Aim of the exercise: Retype the material below without any alteration, from its first line through the line containing "point(669,227)", with both ends included.

[Entries on target coordinates]
= = = = = = =
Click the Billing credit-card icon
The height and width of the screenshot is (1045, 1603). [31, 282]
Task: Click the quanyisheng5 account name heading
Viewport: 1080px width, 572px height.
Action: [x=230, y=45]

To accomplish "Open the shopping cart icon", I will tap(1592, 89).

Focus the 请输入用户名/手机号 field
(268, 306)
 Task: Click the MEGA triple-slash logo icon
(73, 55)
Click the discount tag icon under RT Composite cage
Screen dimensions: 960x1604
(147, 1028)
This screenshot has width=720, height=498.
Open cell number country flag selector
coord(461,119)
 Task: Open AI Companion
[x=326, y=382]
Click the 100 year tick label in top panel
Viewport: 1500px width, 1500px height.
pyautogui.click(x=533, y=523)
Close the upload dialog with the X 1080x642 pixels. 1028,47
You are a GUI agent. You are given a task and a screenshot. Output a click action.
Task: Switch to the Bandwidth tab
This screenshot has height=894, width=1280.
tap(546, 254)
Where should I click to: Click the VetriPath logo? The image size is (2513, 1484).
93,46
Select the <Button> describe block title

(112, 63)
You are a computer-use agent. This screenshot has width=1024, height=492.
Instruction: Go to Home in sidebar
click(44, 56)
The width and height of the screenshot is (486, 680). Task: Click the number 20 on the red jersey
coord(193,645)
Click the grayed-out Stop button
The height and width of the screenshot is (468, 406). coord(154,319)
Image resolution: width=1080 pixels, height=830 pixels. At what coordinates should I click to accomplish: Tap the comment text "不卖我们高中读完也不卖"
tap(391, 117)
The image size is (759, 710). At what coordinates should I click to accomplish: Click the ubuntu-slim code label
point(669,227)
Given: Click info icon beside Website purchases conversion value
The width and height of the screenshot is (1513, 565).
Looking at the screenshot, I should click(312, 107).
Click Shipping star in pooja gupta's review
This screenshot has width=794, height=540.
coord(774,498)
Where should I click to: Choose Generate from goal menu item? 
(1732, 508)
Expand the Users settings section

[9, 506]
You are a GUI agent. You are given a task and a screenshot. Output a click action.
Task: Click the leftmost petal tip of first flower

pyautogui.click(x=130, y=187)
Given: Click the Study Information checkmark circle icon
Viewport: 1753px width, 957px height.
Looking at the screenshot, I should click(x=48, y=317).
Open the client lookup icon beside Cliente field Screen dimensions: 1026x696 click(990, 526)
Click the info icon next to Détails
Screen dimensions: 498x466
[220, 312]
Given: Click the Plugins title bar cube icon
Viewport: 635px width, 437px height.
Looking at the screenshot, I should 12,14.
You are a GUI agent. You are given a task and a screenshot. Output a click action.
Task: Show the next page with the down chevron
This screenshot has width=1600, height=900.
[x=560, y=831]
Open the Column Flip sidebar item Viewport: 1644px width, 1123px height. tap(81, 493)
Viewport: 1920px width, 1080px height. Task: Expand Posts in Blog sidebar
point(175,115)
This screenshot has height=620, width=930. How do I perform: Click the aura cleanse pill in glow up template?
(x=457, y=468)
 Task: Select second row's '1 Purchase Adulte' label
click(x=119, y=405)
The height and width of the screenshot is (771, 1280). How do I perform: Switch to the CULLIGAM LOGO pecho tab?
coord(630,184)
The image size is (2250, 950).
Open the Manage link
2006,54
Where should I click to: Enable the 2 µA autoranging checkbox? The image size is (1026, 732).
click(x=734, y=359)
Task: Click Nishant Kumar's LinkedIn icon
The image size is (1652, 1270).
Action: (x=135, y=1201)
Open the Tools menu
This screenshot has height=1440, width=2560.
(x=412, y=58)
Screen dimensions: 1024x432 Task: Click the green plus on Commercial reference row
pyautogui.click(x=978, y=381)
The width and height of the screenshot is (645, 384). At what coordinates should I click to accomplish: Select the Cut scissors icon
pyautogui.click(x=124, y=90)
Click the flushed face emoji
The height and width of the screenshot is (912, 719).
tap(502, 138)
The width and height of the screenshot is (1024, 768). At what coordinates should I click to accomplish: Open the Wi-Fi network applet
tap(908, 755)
= = = = = = =
Correct result:
Click the Billing credit-card icon
The height and width of the screenshot is (1045, 1603). [31, 282]
Task: Click the quanyisheng5 account name heading
Viewport: 1080px width, 572px height.
Action: [x=230, y=45]

To accomplish "Open the shopping cart icon", I will tap(1592, 89).

Focus the 请输入用户名/手机号 field
(268, 306)
 Task: Click the MEGA triple-slash logo icon
(73, 55)
Click the discount tag icon under RT Composite cage
Screen dimensions: 960x1604
(147, 1028)
This screenshot has width=720, height=498.
Open cell number country flag selector
coord(461,119)
 Task: Open AI Companion
[x=326, y=382]
Click the 100 year tick label in top panel
Viewport: 1500px width, 1500px height.
pyautogui.click(x=533, y=523)
Close the upload dialog with the X 1080x642 pixels. 1028,47
You are a GUI agent. You are given a task and a screenshot. Output a click action.
Task: Switch to the Bandwidth tab
This screenshot has height=894, width=1280.
tap(546, 254)
Where should I click to: Click the VetriPath logo? The image size is (2513, 1484).
93,46
Select the <Button> describe block title

(112, 63)
You are a computer-use agent. This screenshot has width=1024, height=492.
Instruction: Go to Home in sidebar
click(44, 56)
The width and height of the screenshot is (486, 680). Task: Click the number 20 on the red jersey
coord(193,645)
Click the grayed-out Stop button
The height and width of the screenshot is (468, 406). coord(154,319)
Image resolution: width=1080 pixels, height=830 pixels. At what coordinates should I click to accomplish: Tap the comment text "不卖我们高中读完也不卖"
tap(391, 117)
The image size is (759, 710). At what coordinates should I click to accomplish: Click the ubuntu-slim code label
point(669,227)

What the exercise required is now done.